Results: CIDER produced highly reliable outputs, matching expert annotations for sex and surgery year in over 98% of cases and achieving >95% and >92% accuracy for T and N staging, respectively. The pipeline showed excellent reproducibility across repeated runs. Beyond matching manual curation, CIDER substantially increased dataset completeness by identifying clinically valid values missing from the expert database, including 62.8% of unrecorded T stages and 91.5% of missing tumor size values.

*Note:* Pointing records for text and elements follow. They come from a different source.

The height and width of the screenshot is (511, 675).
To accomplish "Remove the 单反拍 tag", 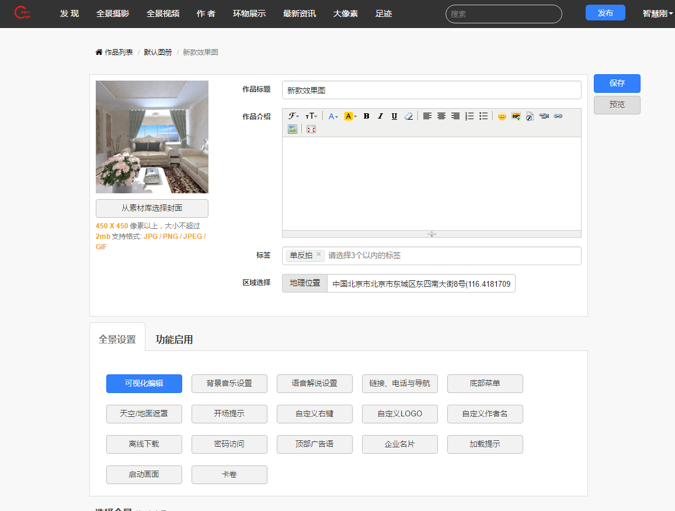I will pyautogui.click(x=318, y=255).
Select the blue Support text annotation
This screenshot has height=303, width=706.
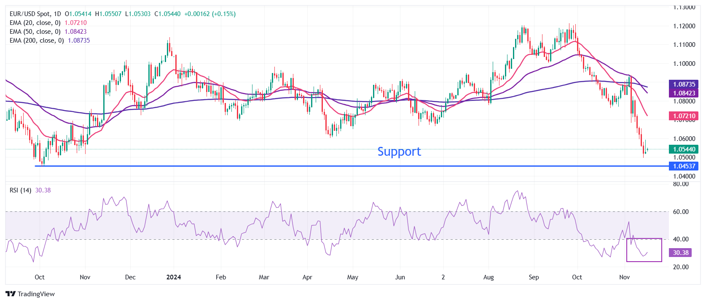pos(399,152)
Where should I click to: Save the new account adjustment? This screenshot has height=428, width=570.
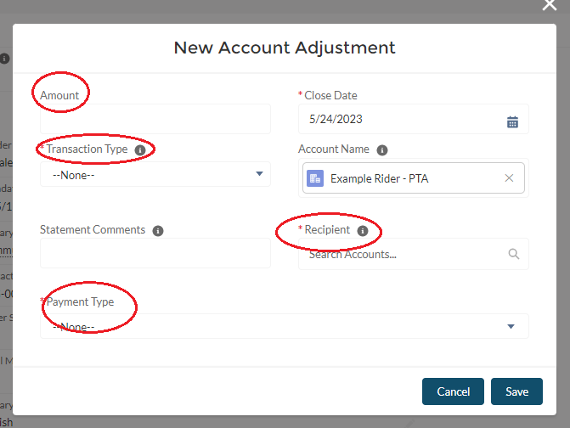516,391
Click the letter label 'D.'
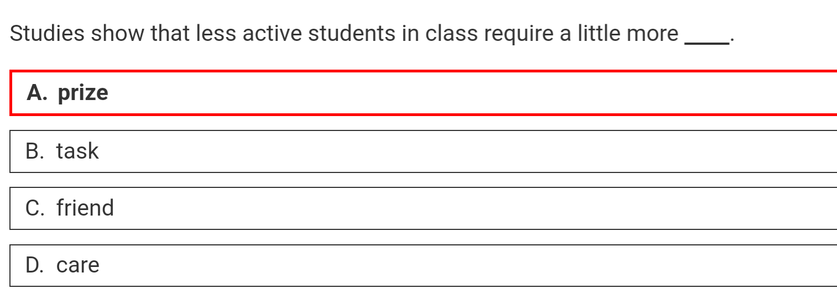This screenshot has width=837, height=304. point(36,265)
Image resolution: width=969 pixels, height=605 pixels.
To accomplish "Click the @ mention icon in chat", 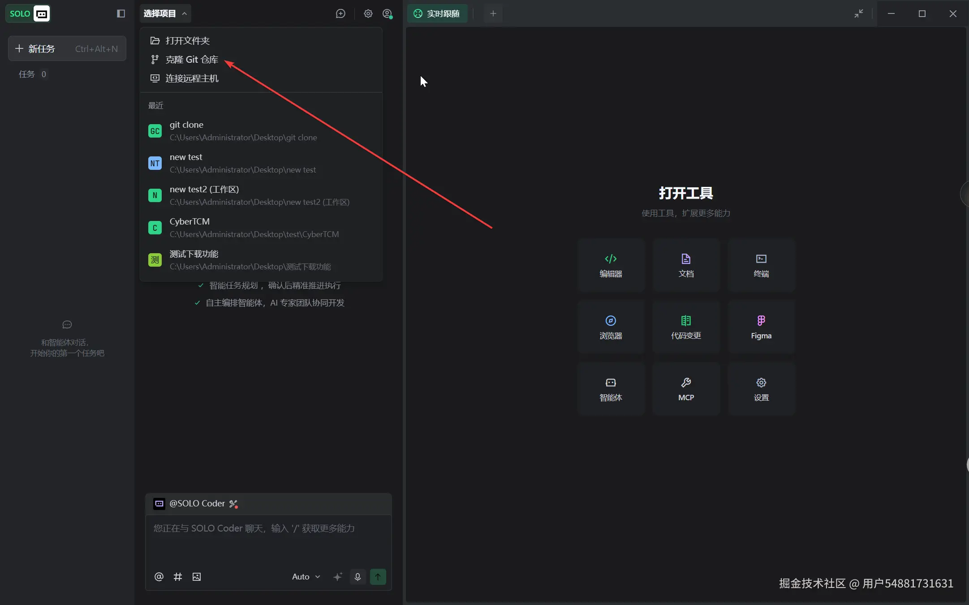I will tap(159, 577).
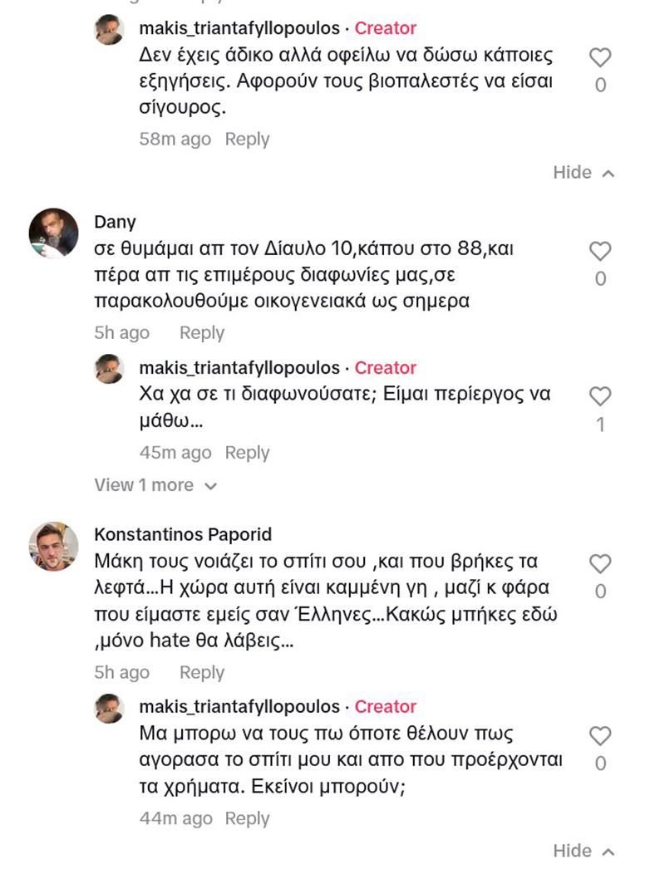Open makis_triantafyllopoulos username in the top reply
The width and height of the screenshot is (650, 874).
point(239,28)
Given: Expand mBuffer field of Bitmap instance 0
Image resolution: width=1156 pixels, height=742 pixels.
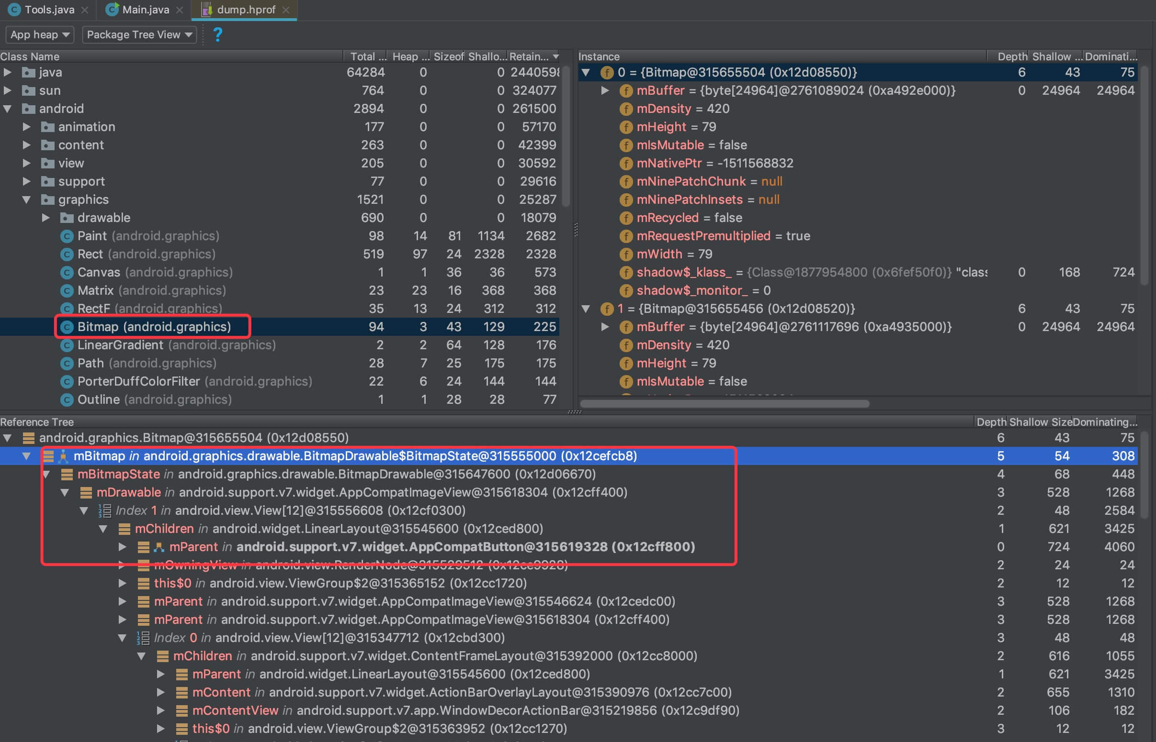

Conclusions: Our findings show that secure, on premise LLM deployment can deliver expert level extraction accuracy for complex, non English clinical narratives. CIDER enables rapid, reproducible conversion of pathology text into structured data, supporting large scale registry construction and real world evidence generation. The CIDER platform is publicly accessible at https://llm.gyorffylab.com/cider.
Funding: This project was supported by the National Research, Development, and Innovation Office (2025-1.2.1-HU-RIZONT-2025-00011 and 2024-1.2.2-ERA_NET-2024-00015) and by the Semmelweis Lendület Programme.